GOP Faces Four HUGE Obstacles to Passing Healthcare Bill
A quartet of conservative Republican senators have greeted the new GOP healthcare replacement plan with a resounding thumbs down. In an opposition alliance reminiscent of what the House Freedom Caucus staged months ago, Sens. Rand Paul, Mike Lee, Ron Johnson, and Ted Cruz said Thursday that they could not support the Senate’s Obamacare “fix” as it currently stood. The plan, which was finally released for public view last week, does not do enough to repeal the worst of the problems with the Affordable Care Act, said the senators.
“Currently, for a variety of reasons, we are not ready to vote for this bill, but we are open to negotiation and obtaining more information before it is brought to the floor,” the four Republicans said in a joint statement. “There are provisions in this draft that represent an improvement to our current health care system but it does not appear this draft, as written, will accomplish the most important promise that we made to Americans: to repeal ObamaCare and lower their health care costs.”
While the four Republicans were adamant about the state of the current bill – dubbed the Better Care Reconciliation Act of 2017 – they all said they were eager to improve the legislation and pass it with further negotiations.
“I didn’t run on ObamaCare-Lite,” said Paul in comments to reporters. “I think we can do better than this. My hope is not to defeat the bill, but to make the bill better. Now the discussions begin. I think it could take longer than a week.”
Sen. Cruz echoed those sentiments in his own comments.
“I have been clear from day one that I want to get to yes,” Cruz said. “Nobody has fought harder against Obamacare in the Senate than I have, but we have to actually have legislation that fixes the underlying problem.”
Cruz said that the current version of the bill doesn’t do “nearly enough” to repeal the most damaging aspects of the Affordable Care Act and that it would be a “disaster politically” if Republicans were to pass it in its current form.
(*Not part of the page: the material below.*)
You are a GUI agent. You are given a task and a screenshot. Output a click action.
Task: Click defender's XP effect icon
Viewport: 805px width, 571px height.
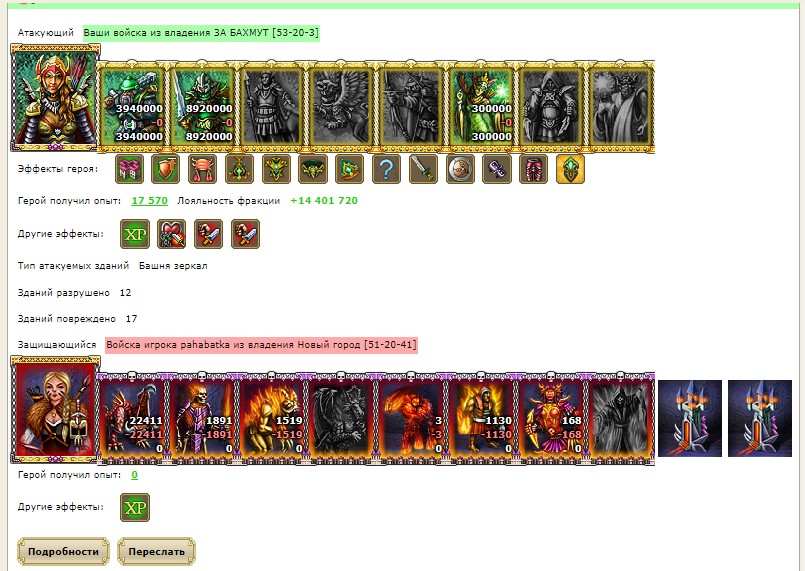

The problem of course – and this is the same problem they had to contend with in the House – is that to get these four on board with the plan, Mitch McConnell and Company will likely have to make changes that will imperil the support of moderate Republicans like Susan Collins of Maine. You have some in the Senate who want nothing less than full repeal and others who, quite frankly, would seemingly be happy just keeping the current Obamacare model in place with a few choice adjustments.
Can Republicans live up to their collective promise to repeal and replace this terrible legislation?
We shall see.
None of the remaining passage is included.